Posts tagged ‘politics’

April 13 2011

how to: not pluck your eyebrows (like a vintage madonna)

 richard corman, madonna, 1982, “i shot madonna” in out magazine.

my photo of the day is vintage madonna by richard corman. he took this the year before her first album came out, before she got famous, etc., etc., bet you know the rest.

the best thing about this photograph? it’s the eyebrows. look at her eyebrows. fantastically wing-like, utterly un-plucked eyebrows. they’re amazing. where is a vogue editor when you need one? everybody should be copying this (i say this despite my own obsessively tweezed and arching brows. i just don’t have that great flared outer edge she does. so ok, maybe not everybody).

what makes them stand out particularly – and particularly beautifully – is how perfect and classical her makeup is, how it frames her brows as a deliberate absence of interference. the conscious groom-don’t-remove of body hair may be my favourite kind of ‘fuck you’ to the feminine norm. it’s like trimming your underarm hair instead of shaving it all off; or keeping your bush perfectly intact (including those curls which cross the sacred bikini line) and colouring it a vile shade of fuschia. it says ‘i have a very strong (optional: and feminine) aesthetic, and an exceptional personal grooming routine, but i don’t actually want to look like a prepubescent aryan with big tits. i choose to diversify and explore the full range of aesthetic options my body provides, not just the ones sanctioned by almighty vogue, elle and the holy bazaar.’

of course, there are ways to do this by or despite a wholistic dipilatory approach, too, but i’m just sayin’. some of your options include the artful retention of bodily hair.

and i do wish more people would try out these eybrows. they’re fucking fantastic. you could pull them off, i know you could. post pictures after, won’t you?

xn

June 22 2010

beautiful things: the strange acessories and interiors of eunsuk hur

i honestly can’t figure out the context of this work (or, perhaps, its purpose), not least because the biography section of the site comes up with a blank page (always unhelpful).  but whatever hur’s work ‘is’, it is undoubtedly beautiful, which i do appreciate in and of itself.  i love the textures, but most of all i am enchanted by the blending of wearable and interior art – i’m fascinated by the confusion of the wearable/non-wearable divide.
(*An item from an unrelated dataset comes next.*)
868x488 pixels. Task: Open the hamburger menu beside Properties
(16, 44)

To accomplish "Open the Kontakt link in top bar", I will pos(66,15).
and those 3-dimensional wallpapers are pretty damn stunning.  again, i’m not sure whether this is the purpose of the work, but i’m taking what i can get and running with it (though ‘nomadic wonderland’?  ‘nomadic’ is one of those generic ‘ethnic’ reference words which i’m really not sure can ever be applied ’well’ to an object or collection thereof.  it’s like calling something ‘tribal’; so generic it actually means nothing, but evocative of some romanticised ‘primative’, and thus culturally appropriatory none the less).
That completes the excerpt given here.